Despite the enthusiasm for pathways and guidelines, the literature also confirms that there are challenges associated with implementation. Allen et al demonstrated that the Australian Government Department of Health and Aging's Guidelines for a Palliative Approach in Residential Aged Care77 were neither known nor implemented within a particular care home and thus concluded “that policy is rhetoric not reality in providing a planned trajectory of care for residents and their family members.”78(p174) In addition to the limited implementation of guidelines, there is an emerging argument that they could potentially lead to unintended consequences. For example, having conducted a systematic review using Cochrane collaborative methodology on pathways to manage end-of-life care, Chan and Webster concluded that although they were often considered “gold standard,” one could speculate possible adverse effects such as “premature diagnosis of imminent death” or “the care pathway masking the signs in improvement in patients.”79(p3) Thus Chan advocated the need for well-designed controlled studies to evaluate the use of such pathways before concluding their utility as a practice support.
From our focus groups and key informants, we learned that integration of practice supports for a palliative approach requires an understanding among clinicians of the tenets of a palliative approach and broad endorsement of its inherent values and beliefs throughout the health care system. Education, personal support such as debriefing, and input from interdisciplinary team members, including palliative care consultation teams, were viewed as important supports for their practice. Furthermore, beyond simply imparting theoretical knowledge, they felt that education must be integrated within a comprehensive knowledge translation strategy. As one key informant explained:
We can't leave nurses isolated in trying to do this work, right? So they have to have people that they can turn to that have the knowledge or are willing to learn along with them and support them and take that time. And that's right at the front line, to be ready with that patient, client, family, with that physician, with all of those team pieces. It has to be right down at that level and not too far out theoretically.
They also pointed out that education needs to include patients and families, and not just health care professionals. A participant in our demonstration project explained:
What education do we provide to our communities about chronic disease management and life-limiting conditions [has to include] how to be ready and prepared and how to work with the health system around a life-limiting condition and who you can have conversations with about your end-of-life planning and how to take charge of your end-of-life.

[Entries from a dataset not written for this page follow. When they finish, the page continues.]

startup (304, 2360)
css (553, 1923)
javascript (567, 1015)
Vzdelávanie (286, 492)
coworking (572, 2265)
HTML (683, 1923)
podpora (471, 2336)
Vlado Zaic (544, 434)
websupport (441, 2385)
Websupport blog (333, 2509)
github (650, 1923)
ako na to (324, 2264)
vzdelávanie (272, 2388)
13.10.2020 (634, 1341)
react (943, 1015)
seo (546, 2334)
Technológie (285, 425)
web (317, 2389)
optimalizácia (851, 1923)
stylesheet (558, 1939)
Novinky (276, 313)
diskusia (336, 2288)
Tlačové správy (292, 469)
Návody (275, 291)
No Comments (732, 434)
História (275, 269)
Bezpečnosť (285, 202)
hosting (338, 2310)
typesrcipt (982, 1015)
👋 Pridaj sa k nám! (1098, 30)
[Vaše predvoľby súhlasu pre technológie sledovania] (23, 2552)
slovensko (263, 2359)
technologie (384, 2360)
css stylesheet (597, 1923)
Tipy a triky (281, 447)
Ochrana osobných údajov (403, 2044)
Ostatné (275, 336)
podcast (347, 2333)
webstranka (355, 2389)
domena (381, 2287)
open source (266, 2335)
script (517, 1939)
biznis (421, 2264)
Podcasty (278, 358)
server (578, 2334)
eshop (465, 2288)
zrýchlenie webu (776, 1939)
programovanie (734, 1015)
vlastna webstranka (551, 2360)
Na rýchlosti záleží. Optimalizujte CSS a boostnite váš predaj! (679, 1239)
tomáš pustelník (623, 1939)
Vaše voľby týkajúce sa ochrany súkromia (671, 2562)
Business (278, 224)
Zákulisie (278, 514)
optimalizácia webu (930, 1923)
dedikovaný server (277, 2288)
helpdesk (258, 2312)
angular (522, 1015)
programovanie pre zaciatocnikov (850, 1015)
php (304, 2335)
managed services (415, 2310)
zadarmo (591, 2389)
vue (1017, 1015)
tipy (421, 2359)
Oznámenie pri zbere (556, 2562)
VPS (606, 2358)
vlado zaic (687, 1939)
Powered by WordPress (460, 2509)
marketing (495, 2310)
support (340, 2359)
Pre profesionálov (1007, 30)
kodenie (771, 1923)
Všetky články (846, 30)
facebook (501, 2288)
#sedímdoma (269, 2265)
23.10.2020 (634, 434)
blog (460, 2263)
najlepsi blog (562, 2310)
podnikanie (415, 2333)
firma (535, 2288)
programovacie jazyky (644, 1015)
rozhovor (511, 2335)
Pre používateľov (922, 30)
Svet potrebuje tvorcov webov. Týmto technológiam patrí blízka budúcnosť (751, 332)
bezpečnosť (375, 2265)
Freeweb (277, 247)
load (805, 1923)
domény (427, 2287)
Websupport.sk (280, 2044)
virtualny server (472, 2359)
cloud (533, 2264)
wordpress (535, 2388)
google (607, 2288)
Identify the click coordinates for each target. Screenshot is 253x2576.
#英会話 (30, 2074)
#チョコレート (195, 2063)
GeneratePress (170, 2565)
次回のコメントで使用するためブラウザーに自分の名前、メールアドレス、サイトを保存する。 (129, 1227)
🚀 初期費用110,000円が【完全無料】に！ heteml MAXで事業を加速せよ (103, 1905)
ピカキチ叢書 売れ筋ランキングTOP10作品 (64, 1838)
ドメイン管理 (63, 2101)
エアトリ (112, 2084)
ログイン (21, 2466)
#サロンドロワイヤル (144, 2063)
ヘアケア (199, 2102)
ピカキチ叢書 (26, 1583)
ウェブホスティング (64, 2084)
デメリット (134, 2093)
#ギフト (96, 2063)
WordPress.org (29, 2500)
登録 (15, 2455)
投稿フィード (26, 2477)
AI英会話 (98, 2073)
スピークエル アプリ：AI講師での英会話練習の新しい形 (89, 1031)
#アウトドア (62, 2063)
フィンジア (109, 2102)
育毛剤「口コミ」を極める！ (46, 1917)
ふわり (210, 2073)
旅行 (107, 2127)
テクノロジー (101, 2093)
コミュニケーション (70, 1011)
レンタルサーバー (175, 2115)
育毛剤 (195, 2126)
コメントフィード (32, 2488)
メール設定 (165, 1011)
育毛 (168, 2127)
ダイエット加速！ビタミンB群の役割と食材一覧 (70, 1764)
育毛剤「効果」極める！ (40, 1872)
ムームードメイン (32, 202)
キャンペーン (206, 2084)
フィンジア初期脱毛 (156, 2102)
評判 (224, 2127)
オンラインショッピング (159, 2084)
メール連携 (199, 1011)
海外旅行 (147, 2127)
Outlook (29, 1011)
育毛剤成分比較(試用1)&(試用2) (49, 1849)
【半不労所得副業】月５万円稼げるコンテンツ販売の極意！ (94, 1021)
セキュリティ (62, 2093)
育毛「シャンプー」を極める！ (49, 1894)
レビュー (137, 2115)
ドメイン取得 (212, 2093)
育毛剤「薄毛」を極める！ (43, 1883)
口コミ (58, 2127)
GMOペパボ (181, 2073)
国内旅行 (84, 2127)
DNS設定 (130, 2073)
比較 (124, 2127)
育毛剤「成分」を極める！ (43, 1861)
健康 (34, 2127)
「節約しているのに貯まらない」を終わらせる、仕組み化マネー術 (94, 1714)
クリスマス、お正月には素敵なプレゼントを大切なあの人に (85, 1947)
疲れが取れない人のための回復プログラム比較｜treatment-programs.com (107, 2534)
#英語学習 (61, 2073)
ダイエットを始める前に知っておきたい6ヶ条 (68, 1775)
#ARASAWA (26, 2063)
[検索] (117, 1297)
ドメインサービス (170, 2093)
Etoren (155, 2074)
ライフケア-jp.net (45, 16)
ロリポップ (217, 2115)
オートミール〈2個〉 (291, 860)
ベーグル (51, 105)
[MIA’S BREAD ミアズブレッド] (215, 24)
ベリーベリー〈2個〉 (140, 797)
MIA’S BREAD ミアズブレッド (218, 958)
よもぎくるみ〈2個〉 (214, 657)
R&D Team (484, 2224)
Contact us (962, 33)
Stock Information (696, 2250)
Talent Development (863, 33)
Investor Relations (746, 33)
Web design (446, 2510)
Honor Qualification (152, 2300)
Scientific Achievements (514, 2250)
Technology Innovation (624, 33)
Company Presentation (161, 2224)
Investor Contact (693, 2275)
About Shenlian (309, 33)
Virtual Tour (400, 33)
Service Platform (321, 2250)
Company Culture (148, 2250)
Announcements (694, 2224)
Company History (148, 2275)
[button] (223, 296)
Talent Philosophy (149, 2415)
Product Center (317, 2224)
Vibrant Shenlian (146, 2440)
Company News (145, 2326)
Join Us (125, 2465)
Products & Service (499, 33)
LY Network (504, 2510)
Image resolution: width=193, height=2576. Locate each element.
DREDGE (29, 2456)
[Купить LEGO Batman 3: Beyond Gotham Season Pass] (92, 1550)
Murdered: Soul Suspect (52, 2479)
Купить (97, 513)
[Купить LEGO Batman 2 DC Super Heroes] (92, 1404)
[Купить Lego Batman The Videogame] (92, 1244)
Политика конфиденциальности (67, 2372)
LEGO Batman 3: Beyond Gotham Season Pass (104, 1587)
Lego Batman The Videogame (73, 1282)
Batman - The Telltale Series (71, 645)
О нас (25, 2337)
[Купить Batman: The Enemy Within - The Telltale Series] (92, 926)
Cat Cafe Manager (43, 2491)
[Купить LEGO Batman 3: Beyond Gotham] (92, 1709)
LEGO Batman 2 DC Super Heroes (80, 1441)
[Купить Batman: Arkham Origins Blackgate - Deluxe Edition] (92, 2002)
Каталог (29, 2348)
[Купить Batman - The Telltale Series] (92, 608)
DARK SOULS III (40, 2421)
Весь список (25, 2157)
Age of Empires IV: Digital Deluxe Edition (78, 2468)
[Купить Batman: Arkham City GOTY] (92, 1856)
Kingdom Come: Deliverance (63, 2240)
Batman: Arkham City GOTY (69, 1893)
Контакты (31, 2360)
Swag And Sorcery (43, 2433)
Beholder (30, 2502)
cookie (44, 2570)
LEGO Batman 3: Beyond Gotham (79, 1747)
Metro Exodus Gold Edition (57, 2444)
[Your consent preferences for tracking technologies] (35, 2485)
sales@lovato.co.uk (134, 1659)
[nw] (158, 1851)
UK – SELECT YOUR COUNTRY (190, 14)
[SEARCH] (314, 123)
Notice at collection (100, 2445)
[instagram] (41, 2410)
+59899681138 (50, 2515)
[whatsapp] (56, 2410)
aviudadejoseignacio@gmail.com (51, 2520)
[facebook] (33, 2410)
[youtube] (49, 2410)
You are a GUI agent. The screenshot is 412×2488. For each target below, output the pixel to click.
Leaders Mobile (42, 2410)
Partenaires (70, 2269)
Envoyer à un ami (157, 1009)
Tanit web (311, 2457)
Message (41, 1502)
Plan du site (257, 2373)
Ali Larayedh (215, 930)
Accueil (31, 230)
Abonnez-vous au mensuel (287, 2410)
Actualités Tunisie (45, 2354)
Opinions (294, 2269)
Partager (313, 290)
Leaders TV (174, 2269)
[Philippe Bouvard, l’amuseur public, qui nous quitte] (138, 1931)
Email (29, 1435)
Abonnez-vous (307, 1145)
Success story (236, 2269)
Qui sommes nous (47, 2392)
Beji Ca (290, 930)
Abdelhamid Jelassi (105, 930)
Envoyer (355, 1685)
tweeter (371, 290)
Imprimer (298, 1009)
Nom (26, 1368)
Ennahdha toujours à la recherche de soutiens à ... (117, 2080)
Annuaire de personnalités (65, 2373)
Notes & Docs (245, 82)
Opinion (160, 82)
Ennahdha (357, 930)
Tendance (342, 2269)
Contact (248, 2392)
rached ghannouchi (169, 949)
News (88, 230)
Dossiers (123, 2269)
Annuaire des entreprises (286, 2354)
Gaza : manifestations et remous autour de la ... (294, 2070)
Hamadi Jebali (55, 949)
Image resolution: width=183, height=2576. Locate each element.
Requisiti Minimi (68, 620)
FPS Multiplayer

Key informants and symposium participants stressed the importance of having leaders capable of supporting the integration of a palliative approach by offering opportunities for professional development, organizing and managing day-to-day operations, and providing experience and mentorship. At the practice level, they proposed that the shift to a palliative approach could be promoted through education and mentoring of interprofessional teams who embrace a collaborative, person-centered palliative approach. They also believed that this shift would have to be reflected in shared care planning. To facilitate a shared care plan, they recommended the use of clinical tools and documents that cross all sectors and can be embedded in the daily workflow of the interprofessional teams. “Like we have to work together as a team. Whether you're in acute care working or you're residential, we have to be on the same page for the goal of care of the patient.” To assure care recipients that their goals of care are being met, they claimed it was essential to create a system that empowers direct care nurses to know patients' wishes and goals of care:
The key about having a care plan and communication that travels across sectors with these chronically ill people that may only be in hospital for 7 days, it's more about them than the team around them. [We need to] equip that team. They need the information flow. And then that has to inform the next team.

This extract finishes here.